= Quelle =
----------

Lebensmittel: „Ab Jahresmitte wird es kritisch“

Vivatis-Chef Gerald Hackl erwartet starke Preissteigerungen der Produktpalette infolge des Ukraine-Kriegs

Der Knödelhersteller Weinbergmaier mit Sitz im oberösterreichischen Wolfern musste während der Corona-Krise wegen der Lockdowns in der Gastronomie schwere Abstriche machen. Mittlerweile hat sich das Geschäft erholt.
Der Knödelhersteller Weinbergmaier mit Sitz im oberösterreichischen Wolfern musste während der Corona-Krise wegen der Lockdowns in der Gastronomie schwere Abstriche machen. Mittlerweile hat sich das Geschäft erholt. © Weinbergmaier

Gerald Hackl, Chef der Vivatis Holding AG, rechnet heuer ab Jahresmitte mit starken Preissteigerungen bei Lebensmitteln. „Im ersten Halbjahr sind wir bei Rohware, Backwaren, Verpackungen usw. gut versorgt, aber im zweiten wird es kritisch“, sagte Hackl im Gespräch mit dem VOLKSBLATT.

----------

= Rohdaten =
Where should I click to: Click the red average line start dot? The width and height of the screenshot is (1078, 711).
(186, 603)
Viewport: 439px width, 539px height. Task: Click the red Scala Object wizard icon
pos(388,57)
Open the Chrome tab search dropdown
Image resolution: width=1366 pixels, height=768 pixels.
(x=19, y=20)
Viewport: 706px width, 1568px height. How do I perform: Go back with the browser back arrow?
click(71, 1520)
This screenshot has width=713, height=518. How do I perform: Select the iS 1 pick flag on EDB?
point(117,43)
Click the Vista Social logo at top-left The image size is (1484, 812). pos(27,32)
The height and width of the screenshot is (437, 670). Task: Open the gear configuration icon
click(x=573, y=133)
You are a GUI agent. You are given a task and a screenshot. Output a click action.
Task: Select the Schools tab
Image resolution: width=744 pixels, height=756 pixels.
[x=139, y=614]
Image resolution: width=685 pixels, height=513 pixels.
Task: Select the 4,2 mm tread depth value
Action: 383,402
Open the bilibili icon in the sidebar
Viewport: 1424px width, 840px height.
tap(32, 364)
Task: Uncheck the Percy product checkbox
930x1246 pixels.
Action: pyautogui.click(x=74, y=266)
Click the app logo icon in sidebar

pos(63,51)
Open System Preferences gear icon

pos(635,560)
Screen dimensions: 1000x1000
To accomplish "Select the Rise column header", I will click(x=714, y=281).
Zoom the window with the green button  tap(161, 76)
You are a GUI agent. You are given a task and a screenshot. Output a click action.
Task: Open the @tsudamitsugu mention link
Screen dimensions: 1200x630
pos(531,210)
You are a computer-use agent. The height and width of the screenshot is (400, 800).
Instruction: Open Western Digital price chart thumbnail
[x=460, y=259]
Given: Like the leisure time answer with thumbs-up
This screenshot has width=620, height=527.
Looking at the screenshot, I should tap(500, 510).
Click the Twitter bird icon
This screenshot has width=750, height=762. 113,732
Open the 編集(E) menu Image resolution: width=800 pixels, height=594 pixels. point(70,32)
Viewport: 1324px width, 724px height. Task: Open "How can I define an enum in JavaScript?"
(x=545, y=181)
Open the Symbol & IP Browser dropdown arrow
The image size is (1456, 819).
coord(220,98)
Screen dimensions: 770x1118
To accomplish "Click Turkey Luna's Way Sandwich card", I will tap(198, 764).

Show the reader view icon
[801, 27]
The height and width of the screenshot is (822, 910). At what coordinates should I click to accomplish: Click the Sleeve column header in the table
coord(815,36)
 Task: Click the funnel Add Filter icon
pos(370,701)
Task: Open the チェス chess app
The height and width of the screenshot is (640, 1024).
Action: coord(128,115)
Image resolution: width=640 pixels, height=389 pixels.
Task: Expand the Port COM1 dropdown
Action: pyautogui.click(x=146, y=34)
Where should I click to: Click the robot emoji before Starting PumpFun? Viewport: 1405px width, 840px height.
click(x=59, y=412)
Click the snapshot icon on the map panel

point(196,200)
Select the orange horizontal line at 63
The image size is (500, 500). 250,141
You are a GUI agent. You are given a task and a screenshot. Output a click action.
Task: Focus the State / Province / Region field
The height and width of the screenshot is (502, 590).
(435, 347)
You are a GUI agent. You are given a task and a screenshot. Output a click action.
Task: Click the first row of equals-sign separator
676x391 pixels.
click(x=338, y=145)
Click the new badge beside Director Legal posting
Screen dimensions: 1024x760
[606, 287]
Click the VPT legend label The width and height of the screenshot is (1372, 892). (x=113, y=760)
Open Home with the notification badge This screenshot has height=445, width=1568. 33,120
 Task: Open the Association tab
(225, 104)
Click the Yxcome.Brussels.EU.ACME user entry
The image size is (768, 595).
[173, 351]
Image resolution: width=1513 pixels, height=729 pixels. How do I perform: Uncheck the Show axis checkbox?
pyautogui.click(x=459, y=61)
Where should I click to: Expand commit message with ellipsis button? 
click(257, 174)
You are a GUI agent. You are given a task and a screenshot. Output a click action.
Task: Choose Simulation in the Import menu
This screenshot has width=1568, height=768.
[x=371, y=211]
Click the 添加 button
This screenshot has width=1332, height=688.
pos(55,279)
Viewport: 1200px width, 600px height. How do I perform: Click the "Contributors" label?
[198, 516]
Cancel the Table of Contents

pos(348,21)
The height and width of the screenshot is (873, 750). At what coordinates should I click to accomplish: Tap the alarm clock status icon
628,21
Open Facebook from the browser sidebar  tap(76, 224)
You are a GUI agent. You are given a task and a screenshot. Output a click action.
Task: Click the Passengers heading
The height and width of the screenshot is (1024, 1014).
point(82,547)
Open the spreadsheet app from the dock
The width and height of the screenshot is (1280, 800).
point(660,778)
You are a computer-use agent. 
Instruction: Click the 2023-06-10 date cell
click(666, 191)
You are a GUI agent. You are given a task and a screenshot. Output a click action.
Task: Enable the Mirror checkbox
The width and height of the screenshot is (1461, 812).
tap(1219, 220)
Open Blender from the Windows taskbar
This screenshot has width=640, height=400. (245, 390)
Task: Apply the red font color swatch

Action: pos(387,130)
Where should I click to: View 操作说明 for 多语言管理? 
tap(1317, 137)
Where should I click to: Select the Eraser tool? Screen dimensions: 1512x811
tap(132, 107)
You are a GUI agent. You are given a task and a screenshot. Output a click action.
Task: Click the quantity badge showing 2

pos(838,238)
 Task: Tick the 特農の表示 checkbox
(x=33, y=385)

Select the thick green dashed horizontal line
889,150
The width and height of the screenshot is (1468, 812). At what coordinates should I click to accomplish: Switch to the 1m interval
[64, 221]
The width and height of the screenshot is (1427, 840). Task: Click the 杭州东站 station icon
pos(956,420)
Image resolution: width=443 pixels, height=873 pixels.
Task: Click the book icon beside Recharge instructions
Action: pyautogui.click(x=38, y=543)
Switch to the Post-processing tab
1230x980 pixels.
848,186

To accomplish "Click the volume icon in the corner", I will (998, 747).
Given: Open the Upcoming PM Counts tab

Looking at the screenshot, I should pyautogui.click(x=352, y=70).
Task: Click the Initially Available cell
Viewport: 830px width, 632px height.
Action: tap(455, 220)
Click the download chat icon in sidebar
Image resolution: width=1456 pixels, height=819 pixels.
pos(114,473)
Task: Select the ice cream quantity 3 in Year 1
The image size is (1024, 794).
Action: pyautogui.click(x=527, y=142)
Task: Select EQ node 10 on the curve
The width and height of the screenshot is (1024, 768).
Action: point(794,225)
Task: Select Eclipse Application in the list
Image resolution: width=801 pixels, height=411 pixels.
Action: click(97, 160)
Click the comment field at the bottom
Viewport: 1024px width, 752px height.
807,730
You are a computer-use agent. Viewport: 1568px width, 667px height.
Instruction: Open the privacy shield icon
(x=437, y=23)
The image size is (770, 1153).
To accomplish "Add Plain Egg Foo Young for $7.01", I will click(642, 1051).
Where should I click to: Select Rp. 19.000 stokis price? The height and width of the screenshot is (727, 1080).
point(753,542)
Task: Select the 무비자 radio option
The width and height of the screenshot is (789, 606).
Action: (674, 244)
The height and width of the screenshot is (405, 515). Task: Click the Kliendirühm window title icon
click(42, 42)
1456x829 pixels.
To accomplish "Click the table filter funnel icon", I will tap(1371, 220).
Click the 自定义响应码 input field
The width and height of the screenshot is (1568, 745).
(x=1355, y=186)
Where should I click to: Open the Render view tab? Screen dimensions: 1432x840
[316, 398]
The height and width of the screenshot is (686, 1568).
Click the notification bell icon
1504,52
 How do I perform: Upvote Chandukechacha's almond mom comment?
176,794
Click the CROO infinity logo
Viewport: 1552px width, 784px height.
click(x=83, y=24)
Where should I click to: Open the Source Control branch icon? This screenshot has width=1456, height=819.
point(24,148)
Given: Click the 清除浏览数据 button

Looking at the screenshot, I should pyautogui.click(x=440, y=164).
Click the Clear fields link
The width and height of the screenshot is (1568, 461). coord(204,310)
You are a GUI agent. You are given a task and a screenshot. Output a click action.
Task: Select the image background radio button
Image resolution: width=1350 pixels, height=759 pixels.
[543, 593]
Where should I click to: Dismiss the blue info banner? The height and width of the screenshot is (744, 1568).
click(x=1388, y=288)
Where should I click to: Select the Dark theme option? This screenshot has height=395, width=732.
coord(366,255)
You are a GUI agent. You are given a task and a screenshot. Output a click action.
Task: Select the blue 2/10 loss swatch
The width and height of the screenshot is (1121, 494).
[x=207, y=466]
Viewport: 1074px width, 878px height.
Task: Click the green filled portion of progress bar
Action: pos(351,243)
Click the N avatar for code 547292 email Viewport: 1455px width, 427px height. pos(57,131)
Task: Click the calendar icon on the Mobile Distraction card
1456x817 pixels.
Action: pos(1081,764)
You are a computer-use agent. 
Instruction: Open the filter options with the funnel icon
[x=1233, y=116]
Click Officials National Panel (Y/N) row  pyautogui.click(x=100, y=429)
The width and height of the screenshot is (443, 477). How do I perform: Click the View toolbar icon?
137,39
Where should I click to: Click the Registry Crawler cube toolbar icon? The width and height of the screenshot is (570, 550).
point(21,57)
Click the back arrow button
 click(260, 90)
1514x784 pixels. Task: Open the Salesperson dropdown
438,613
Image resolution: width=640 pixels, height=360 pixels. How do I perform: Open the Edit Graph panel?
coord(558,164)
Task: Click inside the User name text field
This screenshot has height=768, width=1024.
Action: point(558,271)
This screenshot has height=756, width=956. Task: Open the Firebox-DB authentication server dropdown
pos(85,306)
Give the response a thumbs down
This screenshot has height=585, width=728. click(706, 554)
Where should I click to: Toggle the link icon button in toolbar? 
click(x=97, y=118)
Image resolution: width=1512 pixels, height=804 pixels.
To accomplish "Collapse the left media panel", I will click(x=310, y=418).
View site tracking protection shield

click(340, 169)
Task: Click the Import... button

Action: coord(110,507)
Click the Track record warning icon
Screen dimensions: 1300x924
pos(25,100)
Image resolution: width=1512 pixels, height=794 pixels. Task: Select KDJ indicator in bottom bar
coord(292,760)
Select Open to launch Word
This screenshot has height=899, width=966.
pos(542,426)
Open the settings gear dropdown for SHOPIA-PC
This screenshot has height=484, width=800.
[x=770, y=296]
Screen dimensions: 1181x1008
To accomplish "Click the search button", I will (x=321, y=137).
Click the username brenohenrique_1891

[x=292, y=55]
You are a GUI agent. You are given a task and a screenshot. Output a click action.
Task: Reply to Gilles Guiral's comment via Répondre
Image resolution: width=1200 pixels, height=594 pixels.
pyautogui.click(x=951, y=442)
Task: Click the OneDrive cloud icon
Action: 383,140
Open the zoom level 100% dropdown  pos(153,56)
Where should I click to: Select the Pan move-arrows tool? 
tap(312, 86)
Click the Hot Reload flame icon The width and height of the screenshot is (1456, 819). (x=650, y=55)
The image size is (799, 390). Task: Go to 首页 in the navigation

----------

= Aufgabe =
Wiederhole die gesamte Quelle zu den Lebensmittelpreisen Wort für Wort. Stütze dich dabei nur auf die Quelle.

= Lösung =
Lebensmittel: „Ab Jahresmitte wird es kritisch“

Vivatis-Chef Gerald Hackl erwartet starke Preissteigerungen der Produktpalette infolge des Ukraine-Kriegs

Der Knödelhersteller Weinbergmaier mit Sitz im oberösterreichischen Wolfern musste während der Corona-Krise wegen der Lockdowns in der Gastronomie schwere Abstriche machen. Mittlerweile hat sich das Geschäft erholt.
Der Knödelhersteller Weinbergmaier mit Sitz im oberösterreichischen Wolfern musste während der Corona-Krise wegen der Lockdowns in der Gastronomie schwere Abstriche machen. Mittlerweile hat sich das Geschäft erholt. © Weinbergmaier

Gerald Hackl, Chef der Vivatis Holding AG, rechnet heuer ab Jahresmitte mit starken Preissteigerungen bei Lebensmitteln. „Im ersten Halbjahr sind wir bei Rohware, Backwaren, Verpackungen usw. gut versorgt, aber im zweiten wird es kritisch“, sagte Hackl im Gespräch mit dem VOLKSBLATT.